The development of Austria’s avant-gardes after the end of World War II was influenced to a significant extent by the different cultural policies of the Allies. The whole field has been at the centre of specialized studies for several years now. What this research, despite its intensity, has lacked to date is coordination between individual projects and publications and an overarching framework.
For the group viennAvant, which has set out to fill this gap, it became obvious before long that its original research remit “Wiener Avantgarden nach 1945” [Viennese avant-gardes after 1945], which was to focus also on the cultural policies of the four occupying powers, would have to be widened to include the movements of post-war avant-gardes in Austria’s provinces and that a contextualisation of these movements would have to be provided.
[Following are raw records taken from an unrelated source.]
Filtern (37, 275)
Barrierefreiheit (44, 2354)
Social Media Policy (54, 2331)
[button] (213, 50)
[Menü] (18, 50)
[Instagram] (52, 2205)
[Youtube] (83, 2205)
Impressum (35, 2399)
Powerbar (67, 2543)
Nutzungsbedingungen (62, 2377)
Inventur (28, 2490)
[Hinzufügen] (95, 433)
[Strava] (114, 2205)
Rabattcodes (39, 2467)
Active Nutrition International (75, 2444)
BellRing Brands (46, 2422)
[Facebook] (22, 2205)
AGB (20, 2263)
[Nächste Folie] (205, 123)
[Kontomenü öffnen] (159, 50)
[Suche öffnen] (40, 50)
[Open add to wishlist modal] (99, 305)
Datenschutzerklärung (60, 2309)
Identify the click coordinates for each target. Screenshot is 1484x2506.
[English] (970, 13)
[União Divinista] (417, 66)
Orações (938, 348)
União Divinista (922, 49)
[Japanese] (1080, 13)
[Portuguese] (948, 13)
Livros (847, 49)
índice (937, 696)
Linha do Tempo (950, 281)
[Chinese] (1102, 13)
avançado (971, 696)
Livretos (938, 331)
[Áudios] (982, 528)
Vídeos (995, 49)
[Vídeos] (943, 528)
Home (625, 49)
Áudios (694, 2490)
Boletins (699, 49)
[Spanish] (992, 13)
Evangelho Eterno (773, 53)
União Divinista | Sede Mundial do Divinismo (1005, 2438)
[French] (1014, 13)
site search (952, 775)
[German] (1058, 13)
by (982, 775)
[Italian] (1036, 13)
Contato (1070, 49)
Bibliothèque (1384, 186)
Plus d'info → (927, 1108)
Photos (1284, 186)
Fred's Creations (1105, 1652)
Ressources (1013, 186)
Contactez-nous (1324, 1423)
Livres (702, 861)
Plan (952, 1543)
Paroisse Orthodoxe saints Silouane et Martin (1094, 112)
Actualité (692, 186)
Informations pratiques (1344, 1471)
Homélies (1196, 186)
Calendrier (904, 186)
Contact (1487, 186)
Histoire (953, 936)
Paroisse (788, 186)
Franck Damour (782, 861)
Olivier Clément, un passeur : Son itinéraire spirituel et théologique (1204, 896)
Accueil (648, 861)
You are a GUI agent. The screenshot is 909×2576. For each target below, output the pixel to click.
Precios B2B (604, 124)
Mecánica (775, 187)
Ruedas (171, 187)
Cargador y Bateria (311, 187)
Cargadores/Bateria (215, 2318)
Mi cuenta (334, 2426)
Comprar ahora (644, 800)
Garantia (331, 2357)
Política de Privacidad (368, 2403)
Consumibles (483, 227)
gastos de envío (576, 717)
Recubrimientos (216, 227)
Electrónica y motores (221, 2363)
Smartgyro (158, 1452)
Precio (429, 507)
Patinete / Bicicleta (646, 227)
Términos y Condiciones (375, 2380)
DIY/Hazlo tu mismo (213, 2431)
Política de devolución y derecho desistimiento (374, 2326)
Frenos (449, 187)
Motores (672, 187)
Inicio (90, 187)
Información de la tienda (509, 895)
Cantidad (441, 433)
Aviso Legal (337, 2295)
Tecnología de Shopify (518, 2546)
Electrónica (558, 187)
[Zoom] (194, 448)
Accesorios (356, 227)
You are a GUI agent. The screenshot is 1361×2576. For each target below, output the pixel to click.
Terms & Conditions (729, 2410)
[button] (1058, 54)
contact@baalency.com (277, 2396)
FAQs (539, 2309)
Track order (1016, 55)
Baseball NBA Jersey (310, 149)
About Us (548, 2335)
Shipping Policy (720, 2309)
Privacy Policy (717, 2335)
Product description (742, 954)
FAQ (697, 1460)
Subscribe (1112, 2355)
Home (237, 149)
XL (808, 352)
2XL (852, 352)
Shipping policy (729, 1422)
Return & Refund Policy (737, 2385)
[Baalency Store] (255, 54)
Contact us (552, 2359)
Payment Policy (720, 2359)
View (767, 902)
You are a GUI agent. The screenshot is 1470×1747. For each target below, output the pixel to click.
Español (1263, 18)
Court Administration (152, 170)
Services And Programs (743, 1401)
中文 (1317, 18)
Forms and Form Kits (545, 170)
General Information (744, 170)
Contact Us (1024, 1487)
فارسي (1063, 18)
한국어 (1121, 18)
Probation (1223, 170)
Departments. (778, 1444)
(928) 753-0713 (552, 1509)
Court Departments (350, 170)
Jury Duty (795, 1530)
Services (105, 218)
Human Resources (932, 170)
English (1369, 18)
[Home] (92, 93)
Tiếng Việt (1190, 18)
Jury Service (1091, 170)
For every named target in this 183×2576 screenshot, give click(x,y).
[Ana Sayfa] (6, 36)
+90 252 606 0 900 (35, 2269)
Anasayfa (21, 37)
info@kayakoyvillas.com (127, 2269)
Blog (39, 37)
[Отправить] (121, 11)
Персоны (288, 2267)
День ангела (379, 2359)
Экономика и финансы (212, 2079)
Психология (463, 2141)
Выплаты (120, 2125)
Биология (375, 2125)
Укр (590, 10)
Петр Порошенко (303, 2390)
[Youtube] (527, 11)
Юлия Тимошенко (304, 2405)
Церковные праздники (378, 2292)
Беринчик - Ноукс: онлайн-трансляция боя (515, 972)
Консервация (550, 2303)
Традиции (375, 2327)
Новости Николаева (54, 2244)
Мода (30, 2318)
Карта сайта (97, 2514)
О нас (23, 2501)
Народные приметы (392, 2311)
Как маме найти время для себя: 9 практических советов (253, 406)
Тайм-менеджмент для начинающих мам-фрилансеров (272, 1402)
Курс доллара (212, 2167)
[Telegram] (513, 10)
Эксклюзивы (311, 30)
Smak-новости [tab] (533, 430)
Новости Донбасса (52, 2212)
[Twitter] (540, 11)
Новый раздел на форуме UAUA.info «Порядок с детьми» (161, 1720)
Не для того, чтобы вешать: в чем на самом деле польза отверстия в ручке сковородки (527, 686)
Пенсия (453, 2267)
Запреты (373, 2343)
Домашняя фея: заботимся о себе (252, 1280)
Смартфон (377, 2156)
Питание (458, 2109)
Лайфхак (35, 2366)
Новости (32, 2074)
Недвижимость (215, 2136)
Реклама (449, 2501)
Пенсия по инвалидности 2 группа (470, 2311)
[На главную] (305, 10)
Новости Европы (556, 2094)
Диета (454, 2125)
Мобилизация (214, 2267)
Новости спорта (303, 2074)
First results include a lively exchange with the Forschungsinstitut Brenner-Archiv at the University of Innsbruck, where three of Prof. Johann Holzner’s collaborators, Christine Riccabona, Verena Zankl and Ingrid Fürhapter, have done research work on the French Cultural Institute in Innsbruck and its activities and on the Innsbrucker Jugendkulturwochen [Innsbruck Weeks of Youth Culture]. Their findings have been laid down in several publications.
Contacts have also been established with university departments in Salzburg and Graz. A major research project on the pattern of the 2008 NIKE expression of interest, which was to have been submitted jointly with Prof. Wendelin Schmidt-Dengler and remained unrealised, is still a desideratum.